For procedures on creating and managing custom scopes, see Managing custom OAuth 2.0 scopes.
For information on creating and managing authorized applications, see Authorized applications.
Scope fundamentals
In OAuth 2.0, scopes can represent fine-grained actions such as read or write. In API Gateway, scopes operate at the API Suite level.
- A scope grants access to an API Suite.
- A token without a matching scope is denied access to the suite.
- Scopes do not control individual operations within an API Suite.
Scope types
| Scope type | Applies to | How configured on the suite | Naming format |
|---|---|---|---|
| Standard Infor scopes | Infor-Provisioned, Infor-Non Provisioned, and Third Party API Suites | Associated through Infor Registry, an internal tool for Infor application teams | Infor-{API Suite Context} |
| Custom scopes | Non-Infor API Suites | Associated through API Gateway UI | User-defined |
Standard Infor scopes follow the naming format Infor-{API Suite Context}. The context identifies the API Suite. For example, Infor-Mingle, Infor-IDM, and Infor-homepages-all are standard Infor scopes.
Both scope types follow the same enforcement logic. The difference is how scopes are configured on the suite.
Enforcement model
Scope enforcement in API Gateway is controlled by a two-toggle system. Both toggles must be enabled for the gateway to validate scopes for an authorized application's requests.
Two-toggle system
Scope enforcement requires these two toggles:
- Enable Scopes per authorized app at the tenant level
- Enforce Scopes at the application level
Both toggles must be enabled for scope validation.
Enable Scopes per authorized app (tenant-level)

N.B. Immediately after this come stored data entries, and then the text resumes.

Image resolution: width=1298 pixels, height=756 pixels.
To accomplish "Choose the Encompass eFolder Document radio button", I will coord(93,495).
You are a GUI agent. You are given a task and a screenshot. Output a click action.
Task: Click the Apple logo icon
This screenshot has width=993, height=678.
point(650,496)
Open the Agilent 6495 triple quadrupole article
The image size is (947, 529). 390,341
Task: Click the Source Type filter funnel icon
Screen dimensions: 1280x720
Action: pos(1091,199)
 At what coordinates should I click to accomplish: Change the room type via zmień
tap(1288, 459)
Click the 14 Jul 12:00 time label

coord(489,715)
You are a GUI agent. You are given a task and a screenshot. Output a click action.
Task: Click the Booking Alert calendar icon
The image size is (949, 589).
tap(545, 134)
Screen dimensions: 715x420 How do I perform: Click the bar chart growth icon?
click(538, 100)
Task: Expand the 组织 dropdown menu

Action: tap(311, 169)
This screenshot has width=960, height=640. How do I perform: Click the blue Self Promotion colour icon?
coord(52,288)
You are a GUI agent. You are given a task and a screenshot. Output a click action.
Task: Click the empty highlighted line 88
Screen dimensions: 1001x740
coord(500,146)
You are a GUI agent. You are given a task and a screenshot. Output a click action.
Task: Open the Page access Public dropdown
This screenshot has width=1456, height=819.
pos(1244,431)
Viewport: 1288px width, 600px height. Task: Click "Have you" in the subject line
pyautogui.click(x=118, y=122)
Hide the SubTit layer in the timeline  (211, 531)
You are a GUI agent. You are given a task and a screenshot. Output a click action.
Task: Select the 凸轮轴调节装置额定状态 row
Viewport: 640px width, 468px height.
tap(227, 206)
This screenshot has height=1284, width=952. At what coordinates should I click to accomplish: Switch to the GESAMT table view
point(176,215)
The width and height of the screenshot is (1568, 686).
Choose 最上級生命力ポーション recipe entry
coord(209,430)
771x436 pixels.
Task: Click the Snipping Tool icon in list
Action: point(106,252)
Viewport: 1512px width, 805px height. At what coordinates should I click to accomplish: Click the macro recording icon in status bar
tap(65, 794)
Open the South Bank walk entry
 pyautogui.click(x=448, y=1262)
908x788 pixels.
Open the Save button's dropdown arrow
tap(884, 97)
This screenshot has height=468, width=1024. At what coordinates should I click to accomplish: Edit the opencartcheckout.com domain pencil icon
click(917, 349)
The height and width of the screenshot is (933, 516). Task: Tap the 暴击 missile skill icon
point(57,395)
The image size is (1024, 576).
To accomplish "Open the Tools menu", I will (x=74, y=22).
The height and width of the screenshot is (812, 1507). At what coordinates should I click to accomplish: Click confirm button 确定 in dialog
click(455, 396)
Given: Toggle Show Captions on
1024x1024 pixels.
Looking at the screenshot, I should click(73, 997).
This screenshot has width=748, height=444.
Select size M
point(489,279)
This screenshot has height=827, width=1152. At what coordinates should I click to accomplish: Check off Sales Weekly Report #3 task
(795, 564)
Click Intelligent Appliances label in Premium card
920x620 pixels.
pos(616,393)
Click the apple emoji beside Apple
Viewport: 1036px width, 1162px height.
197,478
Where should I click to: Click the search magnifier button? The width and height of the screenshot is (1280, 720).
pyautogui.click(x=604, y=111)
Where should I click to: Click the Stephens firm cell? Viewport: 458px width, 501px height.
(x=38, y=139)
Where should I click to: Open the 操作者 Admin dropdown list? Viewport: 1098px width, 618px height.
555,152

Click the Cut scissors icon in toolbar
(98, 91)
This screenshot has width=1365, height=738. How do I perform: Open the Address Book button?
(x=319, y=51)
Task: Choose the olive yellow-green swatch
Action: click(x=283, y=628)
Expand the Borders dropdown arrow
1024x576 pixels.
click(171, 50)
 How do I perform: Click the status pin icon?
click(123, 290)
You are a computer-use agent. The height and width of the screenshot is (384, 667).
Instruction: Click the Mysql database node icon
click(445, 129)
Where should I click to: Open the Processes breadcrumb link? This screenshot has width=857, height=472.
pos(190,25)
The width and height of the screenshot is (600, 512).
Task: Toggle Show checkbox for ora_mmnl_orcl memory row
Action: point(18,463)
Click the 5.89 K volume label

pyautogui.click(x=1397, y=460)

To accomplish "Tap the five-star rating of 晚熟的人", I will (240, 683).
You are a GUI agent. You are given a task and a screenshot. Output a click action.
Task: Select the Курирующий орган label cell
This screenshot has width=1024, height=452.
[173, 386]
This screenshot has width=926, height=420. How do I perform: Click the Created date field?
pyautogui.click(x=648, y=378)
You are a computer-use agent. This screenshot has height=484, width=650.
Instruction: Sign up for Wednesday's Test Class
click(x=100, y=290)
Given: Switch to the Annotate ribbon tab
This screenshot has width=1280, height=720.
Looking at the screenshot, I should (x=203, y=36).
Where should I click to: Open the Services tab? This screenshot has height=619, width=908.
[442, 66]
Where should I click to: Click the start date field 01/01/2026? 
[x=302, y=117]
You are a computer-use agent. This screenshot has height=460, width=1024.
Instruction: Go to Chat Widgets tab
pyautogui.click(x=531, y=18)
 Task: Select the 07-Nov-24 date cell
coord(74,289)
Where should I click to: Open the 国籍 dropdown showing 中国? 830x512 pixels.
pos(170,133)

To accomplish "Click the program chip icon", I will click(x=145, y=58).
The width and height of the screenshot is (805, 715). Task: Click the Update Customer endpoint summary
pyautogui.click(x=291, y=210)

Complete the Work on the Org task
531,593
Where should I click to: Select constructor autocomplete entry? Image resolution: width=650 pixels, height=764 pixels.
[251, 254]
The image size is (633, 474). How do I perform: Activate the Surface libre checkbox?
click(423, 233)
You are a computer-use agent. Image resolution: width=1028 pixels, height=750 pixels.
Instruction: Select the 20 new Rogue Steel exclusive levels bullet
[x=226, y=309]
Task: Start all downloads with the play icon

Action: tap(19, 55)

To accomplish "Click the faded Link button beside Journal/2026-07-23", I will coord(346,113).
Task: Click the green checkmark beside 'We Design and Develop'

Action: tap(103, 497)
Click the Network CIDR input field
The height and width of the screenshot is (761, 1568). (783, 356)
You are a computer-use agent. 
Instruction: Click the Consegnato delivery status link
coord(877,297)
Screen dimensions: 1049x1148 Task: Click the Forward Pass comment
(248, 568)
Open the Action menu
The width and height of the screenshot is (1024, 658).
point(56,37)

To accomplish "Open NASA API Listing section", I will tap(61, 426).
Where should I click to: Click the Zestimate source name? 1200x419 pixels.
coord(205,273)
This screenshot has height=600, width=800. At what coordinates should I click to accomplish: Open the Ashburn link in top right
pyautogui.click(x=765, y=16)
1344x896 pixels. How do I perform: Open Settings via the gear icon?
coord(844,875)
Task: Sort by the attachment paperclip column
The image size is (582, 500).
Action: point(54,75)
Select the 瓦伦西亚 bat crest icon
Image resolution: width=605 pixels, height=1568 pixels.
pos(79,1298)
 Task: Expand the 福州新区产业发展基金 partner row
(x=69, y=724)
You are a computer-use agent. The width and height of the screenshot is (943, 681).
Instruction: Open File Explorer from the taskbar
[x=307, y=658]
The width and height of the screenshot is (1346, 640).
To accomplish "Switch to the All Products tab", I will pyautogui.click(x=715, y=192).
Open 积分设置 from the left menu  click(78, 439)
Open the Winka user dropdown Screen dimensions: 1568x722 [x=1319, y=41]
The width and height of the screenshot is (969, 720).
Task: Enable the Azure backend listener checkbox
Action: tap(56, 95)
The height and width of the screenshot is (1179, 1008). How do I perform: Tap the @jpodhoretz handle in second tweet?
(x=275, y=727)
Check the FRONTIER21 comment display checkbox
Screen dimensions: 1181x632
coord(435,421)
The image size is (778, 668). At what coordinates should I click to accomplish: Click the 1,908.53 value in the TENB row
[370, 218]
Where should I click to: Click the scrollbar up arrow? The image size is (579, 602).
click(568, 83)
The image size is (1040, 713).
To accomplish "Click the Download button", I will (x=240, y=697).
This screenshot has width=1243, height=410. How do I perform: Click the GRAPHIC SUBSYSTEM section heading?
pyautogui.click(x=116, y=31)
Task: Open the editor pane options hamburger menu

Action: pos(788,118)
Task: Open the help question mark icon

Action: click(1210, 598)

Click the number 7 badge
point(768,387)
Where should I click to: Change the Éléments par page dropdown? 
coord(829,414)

This toggle is located under > .
| Setting | Behavior |
|---|---|
| Disabled (default) | No scopes are enforced. API calls from all clients to API Suites continue to work without scope checks. This setting provides a safe fallback option. If scope enforcement causes unexpected failures, the administrator can switch this setting back to disabled. |
| Enabled | The gateway evaluates scopes per application and suite configuration. |
Enforce Scopes (application-level)
Each authorized application includes an Enforce Scopes toggle on the application details page in the Authorized Apps UI.
- Enforce Scopes off: No scope validation occurs. All requests are allowed.
- Enforce Scopes on: The gateway validates token scopes against API Suite requirements.
Default behavior and opting in
The scopes feature is disabled by default to maintain backward compatibility. A tenant administrator must opt in by enabling Enable Scopes per authorized app.
When a tenant enables scopes, non-Infor authorized applications created by the tenant and the ION backend service application do not automatically participate in scope enforcement.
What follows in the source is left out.